И беседа принимала интимный оттенок. Лука, переламываясь в пояснице, опираясь на клюку, подходил к Стегнею вплотную и тихонько выведывал.
– Чево она тебе сказала, Фроська-то?! – густой дым, едкий и злой, валил из ноздрей и рта Луки. – Отказали, или что? Чево толкует-то?
– Толкует-то? А то и толкует, что и тебе: за Варькой, мальчик, не бегай, упования оставь при себе. Да ведь и то сказать: одноглаз, шея тонка, голова велика… Как в добрых людях Варьке со мной показаться? Аки смертный грех. Так-то, Лука. Хоть и соперник ты мне, а все же постой, погоди…
– Ну, тебе-то не откажет Фрося, – говорил Акимка, навострив слух, – баба, она баба и есть. Ныне одно – завтра другое понесет болтать. Волос долог, а ум короток… А ты ее обхаживай, Фросю-то. Не горюй, чудак-человек, – советовал Аким. – Ноне погребок отделай хорошенько, завтра – трубу поправь… Глядишь, и дело к концу, честным пирком да за свадебку… А Варька-то согласная, замуж-то?
Мастеровой ответил тихо, грустно, точно самому себе:
– Согласная, да не идет супротив матери.
– Эх, вишь ты, согласная! – вздохнул Лука. – Мне бы так, как ты, на гармони выучиться, я бы…
– Ну, коли согласная, дак и толковать нечего! Не будь дундуком, жми давай на Фросю. И сватов засылал?
– Ну, какое там, сватов, – отмахиваясь руками, ответил Стегней. – Она меня так отлаяла, мысли теперь не держу…
А в это время к подоконнику приладился Наум, навострил ушки топориком, слушал и мотал на ус… За горячей беседой парни и не заметили голого черепа Наума, да и сумерки нагрянули.
– Так, так… – думал себе Наум. – Время сеять, время жать…
– Сватов зашли, кого-нибудь потолковее, и вся недолга… – советовал Акимка…
И неожиданно заключил просто и кратко:
– Стегнеюшко, дай деньжонок на мерзавчик, у тебя есть, я знаю…
Стегней вытащил из порток деньги, не глядя сунул в руку Акима, но разъяренный Лука не дал тому взять.

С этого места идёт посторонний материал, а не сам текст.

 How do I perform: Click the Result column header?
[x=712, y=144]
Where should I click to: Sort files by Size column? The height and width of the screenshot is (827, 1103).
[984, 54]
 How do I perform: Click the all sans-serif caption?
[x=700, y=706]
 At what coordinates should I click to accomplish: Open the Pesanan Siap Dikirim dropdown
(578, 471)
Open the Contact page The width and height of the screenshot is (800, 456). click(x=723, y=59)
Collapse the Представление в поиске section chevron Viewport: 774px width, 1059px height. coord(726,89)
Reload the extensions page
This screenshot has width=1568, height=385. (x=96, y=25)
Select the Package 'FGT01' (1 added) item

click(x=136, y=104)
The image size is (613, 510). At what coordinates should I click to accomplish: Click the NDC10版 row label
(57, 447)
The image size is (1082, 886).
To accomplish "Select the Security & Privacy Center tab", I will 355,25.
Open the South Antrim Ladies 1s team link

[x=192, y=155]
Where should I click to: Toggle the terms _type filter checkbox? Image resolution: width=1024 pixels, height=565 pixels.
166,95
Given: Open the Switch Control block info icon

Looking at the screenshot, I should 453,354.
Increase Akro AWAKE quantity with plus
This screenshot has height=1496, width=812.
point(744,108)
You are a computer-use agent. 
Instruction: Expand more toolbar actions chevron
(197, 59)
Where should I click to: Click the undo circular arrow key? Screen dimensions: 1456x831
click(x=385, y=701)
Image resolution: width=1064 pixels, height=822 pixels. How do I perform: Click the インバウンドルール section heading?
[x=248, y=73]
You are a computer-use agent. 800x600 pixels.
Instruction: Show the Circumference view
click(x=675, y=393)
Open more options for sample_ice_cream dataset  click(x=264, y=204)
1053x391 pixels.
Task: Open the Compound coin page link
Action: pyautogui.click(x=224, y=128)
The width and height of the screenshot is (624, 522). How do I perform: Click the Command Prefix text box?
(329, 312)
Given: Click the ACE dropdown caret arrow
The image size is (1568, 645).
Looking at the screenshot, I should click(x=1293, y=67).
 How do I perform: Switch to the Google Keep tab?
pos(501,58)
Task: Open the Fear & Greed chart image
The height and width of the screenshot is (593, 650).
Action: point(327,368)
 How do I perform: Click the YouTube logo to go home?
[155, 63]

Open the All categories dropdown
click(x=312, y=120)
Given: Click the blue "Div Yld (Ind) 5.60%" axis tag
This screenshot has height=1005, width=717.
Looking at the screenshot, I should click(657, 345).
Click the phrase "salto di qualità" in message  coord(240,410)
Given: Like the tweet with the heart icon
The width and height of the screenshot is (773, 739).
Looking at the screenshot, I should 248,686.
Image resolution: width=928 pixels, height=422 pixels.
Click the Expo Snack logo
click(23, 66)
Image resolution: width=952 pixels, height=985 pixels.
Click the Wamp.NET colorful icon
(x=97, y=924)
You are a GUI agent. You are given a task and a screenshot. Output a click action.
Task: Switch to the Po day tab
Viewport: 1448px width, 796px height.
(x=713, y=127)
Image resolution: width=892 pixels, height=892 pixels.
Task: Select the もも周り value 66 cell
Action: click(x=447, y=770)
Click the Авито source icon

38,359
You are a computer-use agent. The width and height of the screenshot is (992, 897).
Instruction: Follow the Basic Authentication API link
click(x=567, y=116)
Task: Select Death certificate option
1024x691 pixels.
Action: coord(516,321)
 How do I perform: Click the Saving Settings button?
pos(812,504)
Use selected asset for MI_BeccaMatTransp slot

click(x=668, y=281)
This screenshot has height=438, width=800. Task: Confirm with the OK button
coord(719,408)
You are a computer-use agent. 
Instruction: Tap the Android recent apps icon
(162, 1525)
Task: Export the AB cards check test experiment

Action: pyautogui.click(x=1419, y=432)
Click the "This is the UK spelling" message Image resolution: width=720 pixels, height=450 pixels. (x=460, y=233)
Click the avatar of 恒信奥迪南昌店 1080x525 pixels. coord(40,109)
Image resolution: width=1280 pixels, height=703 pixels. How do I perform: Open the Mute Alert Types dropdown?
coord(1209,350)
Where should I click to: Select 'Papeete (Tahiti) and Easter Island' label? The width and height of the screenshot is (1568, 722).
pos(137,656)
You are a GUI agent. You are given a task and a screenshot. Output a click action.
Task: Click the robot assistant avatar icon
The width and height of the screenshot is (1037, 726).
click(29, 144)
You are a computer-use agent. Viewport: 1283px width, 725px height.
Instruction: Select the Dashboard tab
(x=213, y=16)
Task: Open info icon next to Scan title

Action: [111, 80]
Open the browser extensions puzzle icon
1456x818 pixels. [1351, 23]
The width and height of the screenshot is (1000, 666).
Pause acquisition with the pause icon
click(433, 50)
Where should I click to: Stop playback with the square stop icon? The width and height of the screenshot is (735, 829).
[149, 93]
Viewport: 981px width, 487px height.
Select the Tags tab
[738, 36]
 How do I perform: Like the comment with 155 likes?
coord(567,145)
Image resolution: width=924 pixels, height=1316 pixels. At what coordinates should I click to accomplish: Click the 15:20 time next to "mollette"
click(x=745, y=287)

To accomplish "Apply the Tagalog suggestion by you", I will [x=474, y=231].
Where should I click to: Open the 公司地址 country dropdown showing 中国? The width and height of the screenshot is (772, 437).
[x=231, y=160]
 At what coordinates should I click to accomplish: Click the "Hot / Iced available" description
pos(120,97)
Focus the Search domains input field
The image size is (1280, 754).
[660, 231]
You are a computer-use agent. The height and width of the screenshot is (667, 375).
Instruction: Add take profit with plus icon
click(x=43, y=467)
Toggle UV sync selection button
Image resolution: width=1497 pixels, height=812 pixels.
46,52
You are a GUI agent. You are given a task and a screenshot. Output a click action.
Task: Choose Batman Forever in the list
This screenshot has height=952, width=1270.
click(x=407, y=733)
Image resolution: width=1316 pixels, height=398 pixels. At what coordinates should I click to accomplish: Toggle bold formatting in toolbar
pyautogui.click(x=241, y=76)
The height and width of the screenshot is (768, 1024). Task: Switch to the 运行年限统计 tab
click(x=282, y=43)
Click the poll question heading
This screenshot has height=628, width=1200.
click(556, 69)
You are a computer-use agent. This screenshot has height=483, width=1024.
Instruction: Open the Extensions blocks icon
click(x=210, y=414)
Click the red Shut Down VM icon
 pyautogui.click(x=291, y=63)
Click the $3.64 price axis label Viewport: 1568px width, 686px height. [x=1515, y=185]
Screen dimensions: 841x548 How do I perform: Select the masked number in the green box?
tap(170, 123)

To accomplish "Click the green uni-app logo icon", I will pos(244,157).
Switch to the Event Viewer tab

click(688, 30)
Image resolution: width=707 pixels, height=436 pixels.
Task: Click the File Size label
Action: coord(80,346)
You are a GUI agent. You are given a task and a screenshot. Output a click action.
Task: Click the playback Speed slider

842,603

– Это ты чему же науськиваешь-то, а? – заорал он, размахивая обтертой палкой. – Ты на какие такие дела направляешь Стегнея, черт слепошарый! А может, я тут для отвода глаз брехал про себя?! Может, она мне согласие дала, а ты мне всю малину обгадил, рыжий пес! – и разъяренный Лука, хромая и ругаясь, пошел прочь.
– Ступай, ступай, не проедайся, – вслед Луке отвечал Аким. – Хитер бобер! Обе ноги правые, а туда же… К Варьке льнет. К Катьке пристает. Лезешь в волки, а хвост собачий. Стегней-то мастер, а ты пустобрех!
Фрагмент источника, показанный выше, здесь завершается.